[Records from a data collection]
# # # #

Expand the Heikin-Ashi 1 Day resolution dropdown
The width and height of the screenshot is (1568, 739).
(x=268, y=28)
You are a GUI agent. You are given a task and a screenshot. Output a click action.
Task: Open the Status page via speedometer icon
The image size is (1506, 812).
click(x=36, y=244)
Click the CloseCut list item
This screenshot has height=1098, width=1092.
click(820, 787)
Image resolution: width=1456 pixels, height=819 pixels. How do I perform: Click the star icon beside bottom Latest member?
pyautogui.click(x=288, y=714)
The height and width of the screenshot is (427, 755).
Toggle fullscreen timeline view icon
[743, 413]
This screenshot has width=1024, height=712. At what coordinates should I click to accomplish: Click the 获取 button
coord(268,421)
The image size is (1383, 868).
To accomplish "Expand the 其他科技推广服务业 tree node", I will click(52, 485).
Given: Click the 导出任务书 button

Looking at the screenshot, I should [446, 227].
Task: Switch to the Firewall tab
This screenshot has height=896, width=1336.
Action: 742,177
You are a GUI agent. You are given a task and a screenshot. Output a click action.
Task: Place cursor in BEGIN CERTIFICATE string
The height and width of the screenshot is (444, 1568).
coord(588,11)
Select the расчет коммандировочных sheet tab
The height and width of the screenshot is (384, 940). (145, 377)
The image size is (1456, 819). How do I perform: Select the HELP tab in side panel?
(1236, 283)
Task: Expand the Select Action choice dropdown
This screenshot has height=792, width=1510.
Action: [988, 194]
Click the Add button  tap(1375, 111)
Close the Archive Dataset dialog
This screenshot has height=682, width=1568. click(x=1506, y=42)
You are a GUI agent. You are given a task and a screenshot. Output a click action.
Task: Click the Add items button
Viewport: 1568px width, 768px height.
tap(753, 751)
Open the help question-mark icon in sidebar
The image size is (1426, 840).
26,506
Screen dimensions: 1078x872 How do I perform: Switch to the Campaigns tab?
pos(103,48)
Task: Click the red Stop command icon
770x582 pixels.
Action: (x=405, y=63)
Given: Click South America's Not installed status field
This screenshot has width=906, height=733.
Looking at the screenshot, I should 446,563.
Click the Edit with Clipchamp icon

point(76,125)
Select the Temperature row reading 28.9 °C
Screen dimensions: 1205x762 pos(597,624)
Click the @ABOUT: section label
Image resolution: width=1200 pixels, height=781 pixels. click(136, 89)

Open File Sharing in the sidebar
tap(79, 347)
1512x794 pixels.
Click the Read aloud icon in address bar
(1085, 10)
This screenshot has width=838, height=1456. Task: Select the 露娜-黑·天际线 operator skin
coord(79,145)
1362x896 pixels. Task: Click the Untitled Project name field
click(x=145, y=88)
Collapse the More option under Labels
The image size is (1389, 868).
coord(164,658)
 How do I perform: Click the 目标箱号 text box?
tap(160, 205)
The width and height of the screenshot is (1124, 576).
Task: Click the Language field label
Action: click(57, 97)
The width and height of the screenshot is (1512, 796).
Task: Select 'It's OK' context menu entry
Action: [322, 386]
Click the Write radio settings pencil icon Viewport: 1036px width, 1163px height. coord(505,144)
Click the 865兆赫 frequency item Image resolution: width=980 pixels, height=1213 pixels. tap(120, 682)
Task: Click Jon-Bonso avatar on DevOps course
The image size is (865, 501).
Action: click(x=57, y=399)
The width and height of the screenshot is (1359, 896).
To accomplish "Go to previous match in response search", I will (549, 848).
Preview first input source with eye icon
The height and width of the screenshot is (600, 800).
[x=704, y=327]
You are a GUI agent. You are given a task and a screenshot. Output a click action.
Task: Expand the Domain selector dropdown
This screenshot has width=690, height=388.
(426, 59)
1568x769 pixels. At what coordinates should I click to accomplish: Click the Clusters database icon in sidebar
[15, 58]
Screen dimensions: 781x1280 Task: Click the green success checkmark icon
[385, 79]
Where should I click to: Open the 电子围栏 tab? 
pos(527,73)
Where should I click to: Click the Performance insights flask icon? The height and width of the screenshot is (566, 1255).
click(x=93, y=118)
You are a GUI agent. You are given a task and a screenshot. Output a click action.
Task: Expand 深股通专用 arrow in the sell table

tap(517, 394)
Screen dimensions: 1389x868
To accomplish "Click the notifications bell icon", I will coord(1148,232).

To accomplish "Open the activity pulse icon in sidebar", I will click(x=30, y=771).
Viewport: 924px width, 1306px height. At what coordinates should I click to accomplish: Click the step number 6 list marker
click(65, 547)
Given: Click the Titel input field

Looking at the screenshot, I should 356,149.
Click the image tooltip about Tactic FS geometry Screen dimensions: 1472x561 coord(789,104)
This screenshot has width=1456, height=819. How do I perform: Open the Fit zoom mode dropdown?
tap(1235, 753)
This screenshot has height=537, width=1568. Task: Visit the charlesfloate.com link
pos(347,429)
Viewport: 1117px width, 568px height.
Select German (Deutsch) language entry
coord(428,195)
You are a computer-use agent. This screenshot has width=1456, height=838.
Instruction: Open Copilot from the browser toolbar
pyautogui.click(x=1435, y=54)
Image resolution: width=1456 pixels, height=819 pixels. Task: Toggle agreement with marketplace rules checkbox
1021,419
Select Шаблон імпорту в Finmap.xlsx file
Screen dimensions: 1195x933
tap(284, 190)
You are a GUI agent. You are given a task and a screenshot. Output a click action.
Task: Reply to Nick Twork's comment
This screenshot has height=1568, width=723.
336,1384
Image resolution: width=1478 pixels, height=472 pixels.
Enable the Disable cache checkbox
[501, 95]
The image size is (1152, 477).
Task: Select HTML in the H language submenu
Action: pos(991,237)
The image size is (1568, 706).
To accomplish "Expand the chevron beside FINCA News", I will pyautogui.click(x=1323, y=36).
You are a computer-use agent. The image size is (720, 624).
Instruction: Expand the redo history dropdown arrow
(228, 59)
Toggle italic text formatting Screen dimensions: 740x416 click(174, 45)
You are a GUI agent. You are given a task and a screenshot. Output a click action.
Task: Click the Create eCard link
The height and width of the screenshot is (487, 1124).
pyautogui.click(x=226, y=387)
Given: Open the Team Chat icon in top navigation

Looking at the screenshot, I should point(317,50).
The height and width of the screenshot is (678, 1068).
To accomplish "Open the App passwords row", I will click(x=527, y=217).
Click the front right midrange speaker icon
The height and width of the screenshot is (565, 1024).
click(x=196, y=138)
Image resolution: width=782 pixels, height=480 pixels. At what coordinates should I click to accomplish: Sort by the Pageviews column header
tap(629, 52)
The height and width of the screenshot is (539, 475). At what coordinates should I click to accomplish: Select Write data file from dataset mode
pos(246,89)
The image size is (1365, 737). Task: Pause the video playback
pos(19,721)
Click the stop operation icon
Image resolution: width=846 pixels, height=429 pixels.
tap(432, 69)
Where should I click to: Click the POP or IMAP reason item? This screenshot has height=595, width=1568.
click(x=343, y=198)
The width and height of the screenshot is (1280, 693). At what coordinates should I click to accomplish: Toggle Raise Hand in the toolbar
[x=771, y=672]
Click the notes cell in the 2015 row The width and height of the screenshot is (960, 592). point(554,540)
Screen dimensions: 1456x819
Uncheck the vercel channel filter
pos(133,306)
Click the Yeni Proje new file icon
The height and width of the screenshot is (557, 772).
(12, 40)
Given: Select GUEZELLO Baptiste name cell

# # # #

Report how many of the lines above contain the word "Instruction" with the same capitalization. Give only the number.

▸ Correct answer
2